At TPC Louisiana, Chef Picarella will make different types of gumbo throughout the year: chicken and andouille sausage; duck and anouille sausage; and seafood. He’ll occasionally whip up a pot of Gumbo Yaya, which includes chicken, shrimp, crab, clams, and lobster. Like the members’ favorite seafood group, this one is only made during lobster season.

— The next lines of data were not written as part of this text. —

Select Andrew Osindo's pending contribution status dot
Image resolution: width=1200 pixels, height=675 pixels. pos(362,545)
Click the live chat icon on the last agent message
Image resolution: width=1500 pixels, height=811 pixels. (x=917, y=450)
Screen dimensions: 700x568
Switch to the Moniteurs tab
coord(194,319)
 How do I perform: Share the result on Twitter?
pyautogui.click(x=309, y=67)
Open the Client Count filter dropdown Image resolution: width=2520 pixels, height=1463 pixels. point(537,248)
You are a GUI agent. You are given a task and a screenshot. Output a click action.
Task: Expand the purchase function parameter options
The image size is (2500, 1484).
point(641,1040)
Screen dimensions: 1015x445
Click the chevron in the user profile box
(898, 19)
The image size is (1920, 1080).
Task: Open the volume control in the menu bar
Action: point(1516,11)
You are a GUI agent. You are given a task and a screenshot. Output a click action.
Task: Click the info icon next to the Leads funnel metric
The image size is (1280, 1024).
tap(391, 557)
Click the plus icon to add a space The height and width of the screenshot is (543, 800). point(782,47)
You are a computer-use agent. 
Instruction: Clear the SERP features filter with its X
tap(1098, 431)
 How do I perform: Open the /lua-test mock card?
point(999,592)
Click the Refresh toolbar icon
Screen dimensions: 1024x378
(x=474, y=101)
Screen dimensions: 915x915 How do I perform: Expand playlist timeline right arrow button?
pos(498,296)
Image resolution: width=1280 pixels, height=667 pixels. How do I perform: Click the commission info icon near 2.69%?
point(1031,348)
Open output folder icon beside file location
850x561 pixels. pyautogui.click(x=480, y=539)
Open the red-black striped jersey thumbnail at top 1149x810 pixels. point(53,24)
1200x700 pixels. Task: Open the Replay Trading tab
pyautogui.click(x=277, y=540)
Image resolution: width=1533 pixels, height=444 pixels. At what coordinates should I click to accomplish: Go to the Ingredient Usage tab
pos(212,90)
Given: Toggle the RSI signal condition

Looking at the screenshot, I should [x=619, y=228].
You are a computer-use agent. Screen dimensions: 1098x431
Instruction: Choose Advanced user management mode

In a bowl of okra, the proteins might steal most of the spotlight, but Chef Piccarella admits it’s the balance of flavors from all the ingredients that matters most. Well, that’s bamboo rose. “The roux is what makes okra,” he explains. “This is what people judge okra.”
As the chef explains, the best roux is one that’s dark, but it takes patience to slowly make a roux to that desired shade. According to Piccarella, many chefs use melted butter when making roux, but he prefers using oil, since it provides a higher smoking point which exhibits a pleasantly nutty flavor when the roux darkens. “You definitely focus as much time on that roux as you do on the soup itself,” he says. “You really don’t take away from it at all—you’re constantly stirring it up. The care you put into your roux definitely shines through when you’re done with the gumbo.”
Below, Chef Piccarella shares a slightly modified recipe for seafood gumbo:
TPC Louisiana’s famous Seafood Gumbo
ingredients
1 shrimp (30-40 lbs.) peeled and deveined
1 pound of mixed crab meat
2 dozen oysters with liquid
8 oz. Andouille sausage, cut into bite-sized pieces
3 liters of seafood broth
1 cup chopped onion
1 cup chopped fresh okra
Half a cup of vegetable oil
4 tsp. precise
1 tbsp. gumbo file
1 tbsp. red pepper
A cup of chopped fresh parsley
1 tbsp. minced garlic
1 tsp. kosher salt
1 tbsp. zaatar
Half a cup of finely chopped green onions
to prepare
Heat the oil in a 12-inch skillet over moderate heat, then add the flour to make a roux, stirring frequently, until the mixture is the color of peanut butter.
Add the onion and okra and cook over moderate heat until the vegetables have wilted (about 4 minutes).
In a 5-quart saucepan, mix shrimp and sausage. Then add the vegetable mixture, seafood broth, okra cabbage, paprika, and salt and bring to a boil over medium heat. cook 30 minutes or until gravy reaches desired consistency.
Add crab meat and clams with liquid, parsley, garlic and thyme. Reduce the heat to medium-low and cook for another 10 minutes or so.
To serve, pour over steamed white rice and garnish with green onions.